TASK INPUT:
====

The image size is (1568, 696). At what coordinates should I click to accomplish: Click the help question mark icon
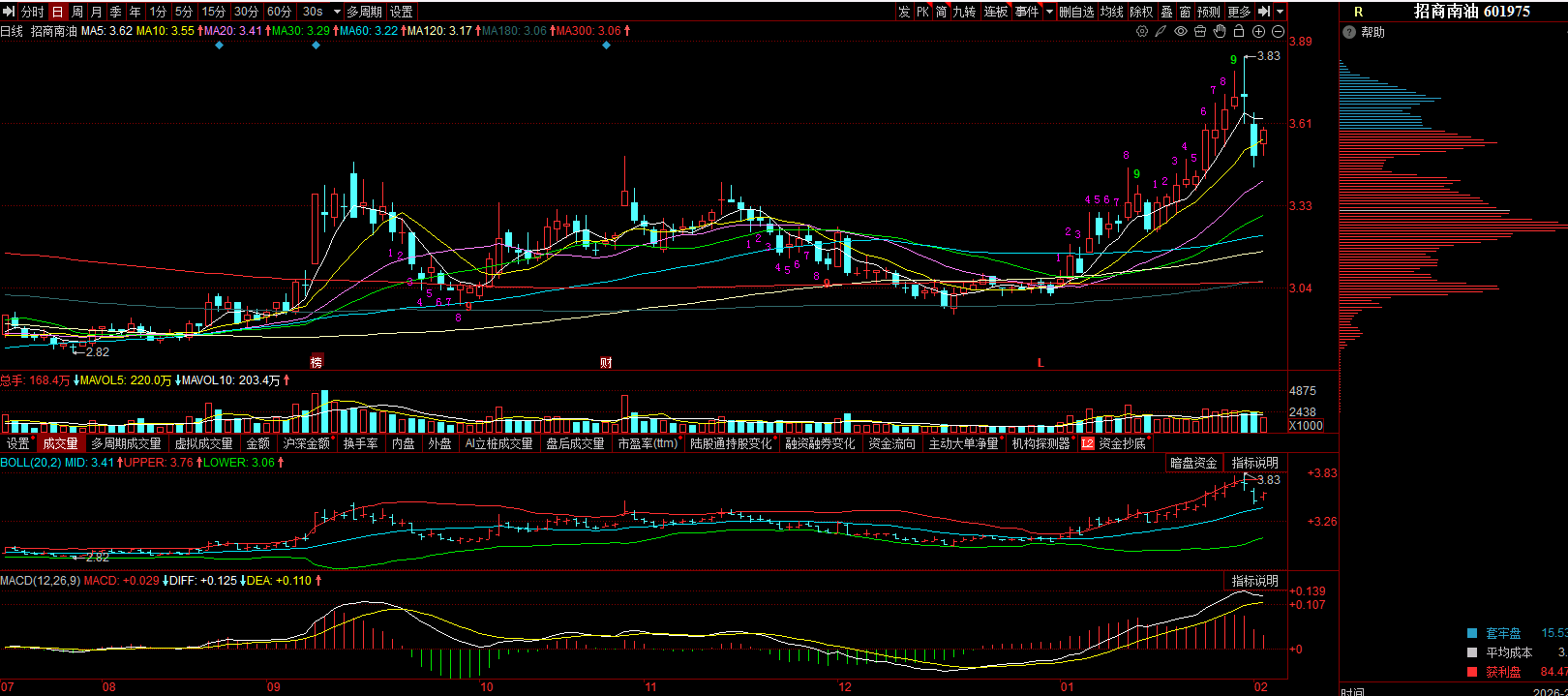coord(1349,32)
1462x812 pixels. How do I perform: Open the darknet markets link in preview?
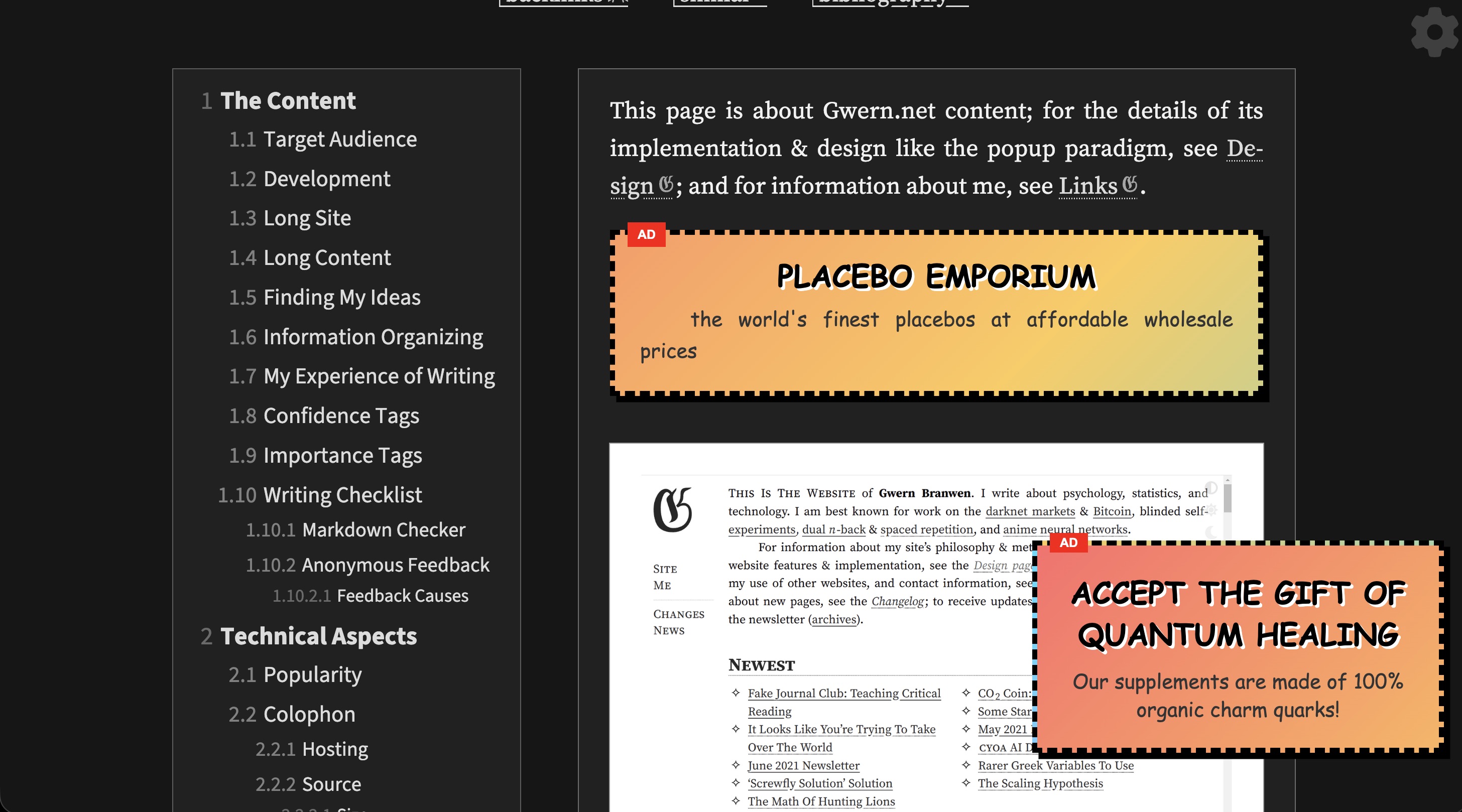coord(1030,511)
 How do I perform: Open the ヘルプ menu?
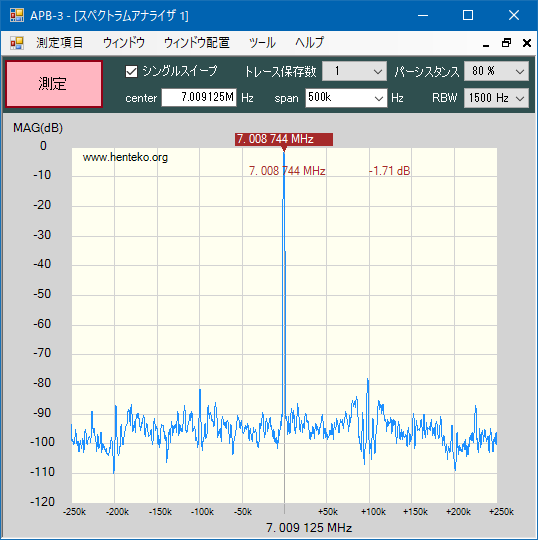pos(309,43)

====

WORK TO BE COMPLETED:
Write out each entry above once more, exactly as written, and drop the pictures.

OUTPUT OF THE EXERCISE:
The image size is (1568, 696). At what coordinates should I click to accomplish: Click the help question mark icon
coord(1349,32)
1462x812 pixels. How do I perform: Open the darknet markets link in preview?
coord(1030,511)
 How do I perform: Open the ヘルプ menu?
pos(309,43)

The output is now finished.